Federal election 2022: Polls open in Eastern States as Australia decides

Headshot of Peter Law
Peter LawThe West Australian
Prime Minister Scott Morrison, right, and Opposition Leader Anthony Albanese have made their final pitches to voters.
Camera IconPrime Minister Scott Morrison, right, and Opposition Leader Anthony Albanese have made their final pitches to voters. Credit: Pool/Getty Images

Polling places have opened on the east coast as Scott Morrison and Anthony Albanese both start election day chasing votes in Victoria.

About five million Australians were expected to have already cast their votes since pre-poll opened two weeks ago, which would easily eclipse the 2019 record.

But with the Federal election expected to be tight, every minute counts for the Liberal and Labor leaders, who have each clocked up about 50,000km over the six-week campaign.

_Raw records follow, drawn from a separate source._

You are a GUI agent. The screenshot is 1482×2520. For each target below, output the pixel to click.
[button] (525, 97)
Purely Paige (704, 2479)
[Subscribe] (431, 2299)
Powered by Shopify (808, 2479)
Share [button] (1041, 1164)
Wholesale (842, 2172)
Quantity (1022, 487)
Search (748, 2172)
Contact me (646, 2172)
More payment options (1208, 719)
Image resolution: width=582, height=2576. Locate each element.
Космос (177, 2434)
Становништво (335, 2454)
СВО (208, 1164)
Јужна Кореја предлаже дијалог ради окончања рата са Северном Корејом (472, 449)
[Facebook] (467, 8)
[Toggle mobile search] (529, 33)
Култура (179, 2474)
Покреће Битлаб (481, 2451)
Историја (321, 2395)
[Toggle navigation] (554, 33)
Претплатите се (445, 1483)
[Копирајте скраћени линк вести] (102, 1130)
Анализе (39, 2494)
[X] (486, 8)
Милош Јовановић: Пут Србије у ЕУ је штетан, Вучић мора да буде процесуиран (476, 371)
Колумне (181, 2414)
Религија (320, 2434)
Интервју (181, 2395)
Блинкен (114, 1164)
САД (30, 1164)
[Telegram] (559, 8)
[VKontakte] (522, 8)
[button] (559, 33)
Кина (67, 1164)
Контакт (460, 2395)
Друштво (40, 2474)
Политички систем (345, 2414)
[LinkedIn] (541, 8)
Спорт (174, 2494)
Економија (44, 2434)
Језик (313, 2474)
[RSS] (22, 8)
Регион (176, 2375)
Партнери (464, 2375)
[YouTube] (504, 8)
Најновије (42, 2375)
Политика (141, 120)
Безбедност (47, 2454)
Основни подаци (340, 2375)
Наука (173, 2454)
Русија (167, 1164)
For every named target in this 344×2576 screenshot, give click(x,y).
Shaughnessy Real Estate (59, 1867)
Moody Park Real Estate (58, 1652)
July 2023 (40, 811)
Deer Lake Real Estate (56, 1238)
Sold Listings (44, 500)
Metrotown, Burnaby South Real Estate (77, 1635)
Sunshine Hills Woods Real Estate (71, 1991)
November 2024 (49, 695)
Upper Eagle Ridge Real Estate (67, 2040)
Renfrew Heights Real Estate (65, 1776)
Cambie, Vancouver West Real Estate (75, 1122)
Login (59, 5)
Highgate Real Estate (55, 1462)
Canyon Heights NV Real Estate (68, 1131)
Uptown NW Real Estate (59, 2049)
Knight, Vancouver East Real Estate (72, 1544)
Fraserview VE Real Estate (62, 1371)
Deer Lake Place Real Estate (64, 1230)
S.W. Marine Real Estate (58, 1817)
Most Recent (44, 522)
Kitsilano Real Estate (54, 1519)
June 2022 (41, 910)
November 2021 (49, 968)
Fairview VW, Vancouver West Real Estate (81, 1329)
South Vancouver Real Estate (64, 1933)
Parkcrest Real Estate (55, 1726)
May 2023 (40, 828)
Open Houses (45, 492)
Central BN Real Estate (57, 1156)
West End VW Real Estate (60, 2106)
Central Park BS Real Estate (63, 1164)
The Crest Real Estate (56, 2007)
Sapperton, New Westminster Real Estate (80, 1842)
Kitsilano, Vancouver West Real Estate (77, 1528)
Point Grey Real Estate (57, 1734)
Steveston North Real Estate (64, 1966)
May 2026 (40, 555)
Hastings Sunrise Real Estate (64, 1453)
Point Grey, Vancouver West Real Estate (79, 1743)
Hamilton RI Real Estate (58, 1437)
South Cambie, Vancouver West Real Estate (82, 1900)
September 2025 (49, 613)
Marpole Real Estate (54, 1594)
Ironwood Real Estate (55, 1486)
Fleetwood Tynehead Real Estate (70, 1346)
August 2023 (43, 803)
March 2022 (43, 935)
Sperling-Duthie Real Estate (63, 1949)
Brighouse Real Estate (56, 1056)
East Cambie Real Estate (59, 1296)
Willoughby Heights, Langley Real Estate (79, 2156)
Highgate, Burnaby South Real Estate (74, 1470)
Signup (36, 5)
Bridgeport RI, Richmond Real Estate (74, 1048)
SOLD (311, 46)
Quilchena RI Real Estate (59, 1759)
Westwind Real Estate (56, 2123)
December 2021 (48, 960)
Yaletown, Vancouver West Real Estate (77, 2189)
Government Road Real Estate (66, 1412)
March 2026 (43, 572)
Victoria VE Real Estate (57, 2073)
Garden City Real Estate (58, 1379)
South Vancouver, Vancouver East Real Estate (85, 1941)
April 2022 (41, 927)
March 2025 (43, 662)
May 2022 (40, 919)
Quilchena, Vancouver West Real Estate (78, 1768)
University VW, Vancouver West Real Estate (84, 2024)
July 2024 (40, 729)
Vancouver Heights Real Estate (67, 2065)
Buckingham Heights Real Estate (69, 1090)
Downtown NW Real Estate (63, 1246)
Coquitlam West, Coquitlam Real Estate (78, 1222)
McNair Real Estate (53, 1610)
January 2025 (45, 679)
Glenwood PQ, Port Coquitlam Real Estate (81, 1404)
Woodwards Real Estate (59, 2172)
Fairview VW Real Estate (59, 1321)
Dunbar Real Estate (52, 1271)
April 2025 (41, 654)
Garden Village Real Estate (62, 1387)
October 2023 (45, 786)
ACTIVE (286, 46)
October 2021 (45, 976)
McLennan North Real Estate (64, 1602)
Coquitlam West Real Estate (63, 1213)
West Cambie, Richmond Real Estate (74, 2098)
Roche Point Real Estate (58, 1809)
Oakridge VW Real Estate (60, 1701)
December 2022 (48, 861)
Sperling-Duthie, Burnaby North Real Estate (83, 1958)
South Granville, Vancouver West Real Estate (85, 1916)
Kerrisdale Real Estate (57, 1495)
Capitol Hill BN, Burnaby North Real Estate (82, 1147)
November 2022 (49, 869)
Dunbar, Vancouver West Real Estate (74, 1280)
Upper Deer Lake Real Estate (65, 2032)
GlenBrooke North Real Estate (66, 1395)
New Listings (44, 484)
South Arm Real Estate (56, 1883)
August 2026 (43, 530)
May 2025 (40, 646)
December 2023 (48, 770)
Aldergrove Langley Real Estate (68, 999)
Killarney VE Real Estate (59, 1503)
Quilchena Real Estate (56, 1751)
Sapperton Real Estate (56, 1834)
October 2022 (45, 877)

Labor is the favourite to win government for the first time since the 2010 election with the bookies and pollsters, but the Opposition’s lead has narrowed in recent days.

Mr Morrison, who started Saturday in the Victorian regional electorate of McEwen, which Labor holds with a 5.3 per cent margin, has warned the winner may not be clear until next week.

The Prime Minister told Weekend Sunrise that with the national unemployment rate at 3.9 per cent, Australia had “come through this pandemic” and “now is not the time to turn back”.

He returned to the central theme of the final week of his re-election campaign by appealing to “aspirational” voters living in outer suburban areas.

“I’m standing here just outside of Plenty in regional Victoria, a place where communities have been formed, where young people are buying homes, people are setting up businesses and that’s where our future is,” he said.

“Our economic plan is giving them certainty for their future. Now’s not the time to risk that with the Labor Party, who we know just doesn’t manage money well and that means they come after yours and higher taxes.”

Mr Morrison, who has been joined by his wife Jenny on the campaign trail over the past week, said he started what could be his last day as PM with a prayer and reading.

He was due to campaign in the ultra marginal Liberal-held seat of Chisholm (0.5 per cent margin) in Melbourne, before returning to his own electorate of Cook in south Sydney to vote later in the day.

Speaking outside the MCG, Mr Albanese, who needs a net gain of seven seats to become PM, attacked the Coalition government for being out of touch with the cost-of-living pressures.

“We know that people are really struggling and this government is totally out of touch,” he told ABC radio.

“Labor will make childcare cheaper, energy prices cheaper by supporting renewable energy, we will make medicines cheaper. And what’s more, we won’t have this government’s policy of deliberately keeping wages low.

“This Prime Minister is the most divisive I’ve ever seen. One way we can unite the country is to advance a Voice to Parliament. It’s our history, we should be proud of (it).”